Tomemos un simple ejemplo. Las confesiones desmesuradas de Jesus, you know (Jesus, Du weisst, 2003) sitúan por lo general el punto de vista de la cámara en una distancia a medio camino entre el altar y el rostro del creyente. Gracias al uso de grandes angulares las líneas del templo se expanden salvajemente y el cuerpo que se confiesa queda reducido casi a una anécdota visual, una mancha emborronada en el paisaje teológico. No sabemos si Seidl pretende que imaginemos la perspectiva de un Dios indiferente ante las brutalidades verbalizadas de la conducta humana o si, por el contrario, se complace en erosionar esa vieja idea, tan propia de la ideología plástica renacentista, que situaba al hombre como motor y justificación de la creación. Quizá su cámara sea capaz de decir ambas cosas a la vez – la pregunta es: ¿somos nosotros capaces de leerlas en la profundidad abrasiva que nos requieren? No habrá, en cualquier caso, modificación de escala o de angulación de la cámara. No habrá respiro, ni un reencuadre que permita que escapemos ante la desigualdad espacio/cuerpo-palabra. El tiempo fílmico se expandirá insoportablemente hasta que no tengamos más remedio que desgarrarnos contra la fiereza compositiva del director.

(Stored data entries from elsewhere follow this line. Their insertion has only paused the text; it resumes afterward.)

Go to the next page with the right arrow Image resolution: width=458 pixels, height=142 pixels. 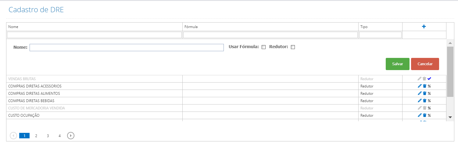pyautogui.click(x=71, y=136)
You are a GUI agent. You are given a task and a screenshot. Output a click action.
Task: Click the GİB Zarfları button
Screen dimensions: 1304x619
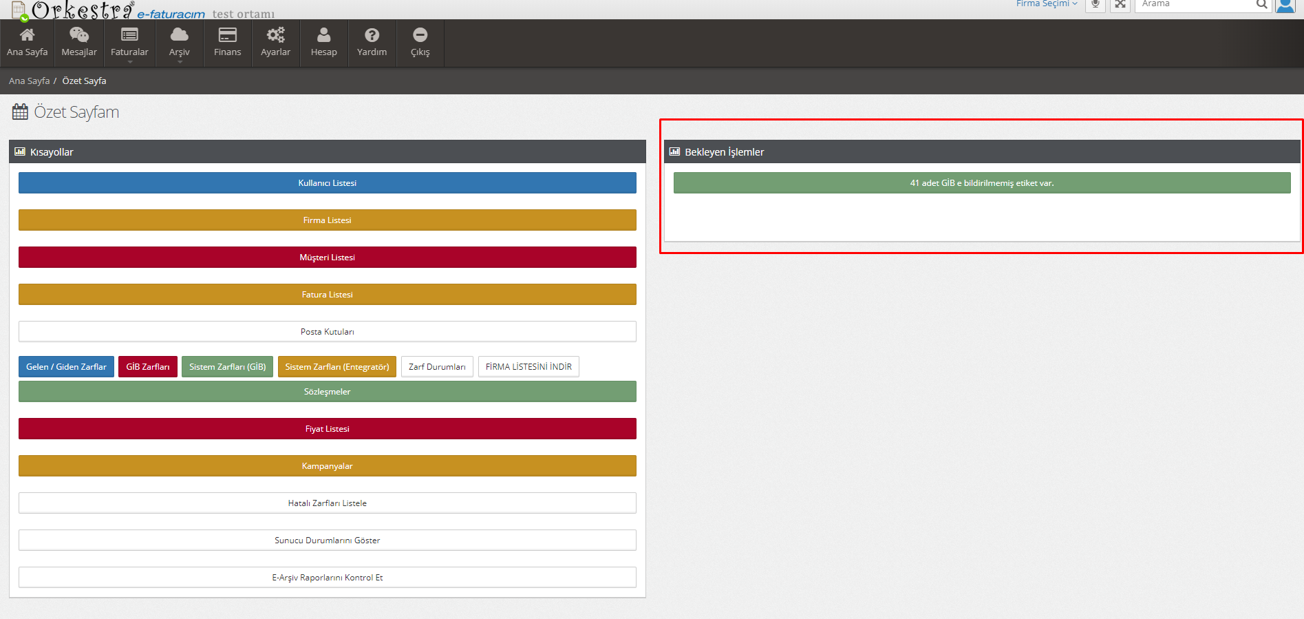point(147,367)
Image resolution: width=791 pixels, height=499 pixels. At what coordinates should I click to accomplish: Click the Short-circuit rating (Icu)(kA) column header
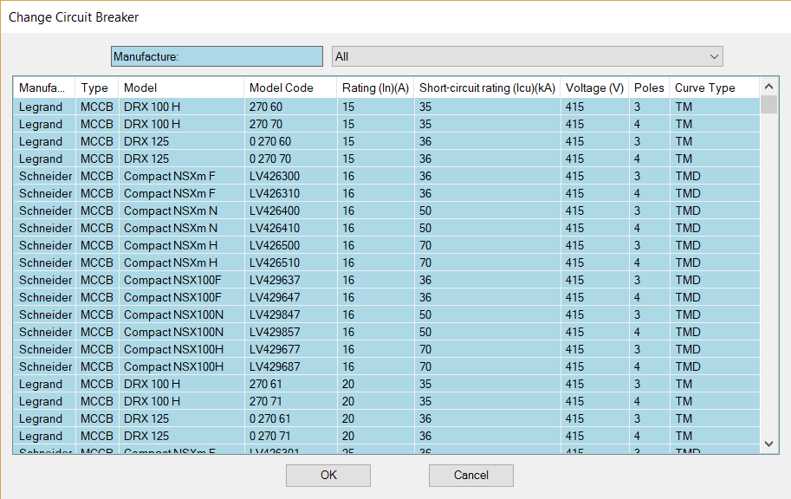coord(486,87)
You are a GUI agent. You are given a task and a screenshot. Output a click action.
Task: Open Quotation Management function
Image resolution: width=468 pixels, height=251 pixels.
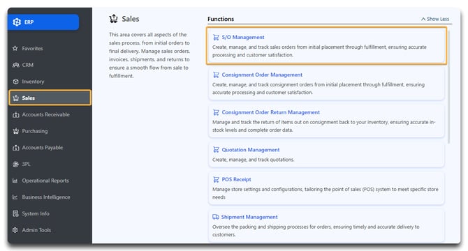251,150
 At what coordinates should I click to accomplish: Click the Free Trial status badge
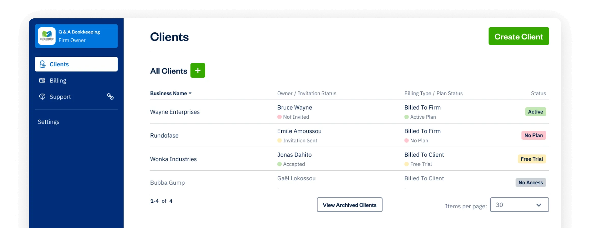[532, 159]
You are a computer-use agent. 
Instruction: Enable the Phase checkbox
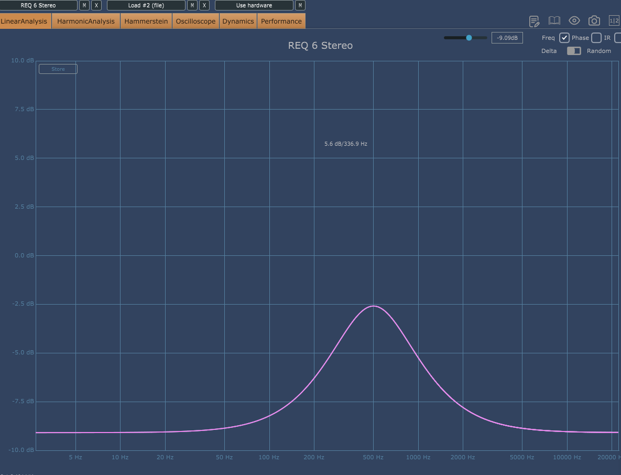pos(596,38)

Cualquiera de las películas que componen la exquisita selección que ha preparado Curtocircuito repetirá una y otra vez esta misma idea. Verán que no hay arrepentimiento alguno en la mostración de los cuerpos no normativos, que no hay sensualidad sino aplastante genitalidad y perversión, que a veces sentirán una lástima extraordinaria por sus protagonistas pero el director, como si se tratara de un prestidigitador, trocará sus concepciones morales en un truco de magia inexplicable. La empatía es, quizá, el gran enemigo del cine de Ulrich Seidl y verán cómo se la combate con todas las herramientas narratológicas posibles: chistes de pincelada gruesa, frivolización de las buenas costumbres y las catástrofes históricas, demolición de los subterfugios con los que nos alimenta el marco capitalista neoliberal –la unificación salvaje de las veraneantes y la descripción de los intercambios sexuales de Paraíso: amor (Paradise: Love, 2012) es, probablemente, una de las cimas (horrendas) del cine europeo contemporáneo. Así, si se dejan seducir y provocar por el cine de Seidl, sin duda estarán un paso más cerca de comprender los tapices y las ilusiones con las que vamos rodeando día a día nuestro cuerpo, nuestra relación con los demás y, por supuesto, nuestra propia percepción del acontecimiento cinematográfico. Como suele ocurrir con los grandes textos, no les puedo prometer que sea una experiencia fácil ni agradable. Quizá tampoco sea necesario: basta con saber que se pueden construir imágenes para demoler, con pulso firme y decidido, los lugares en los que llevamos siglos colocando la verdad.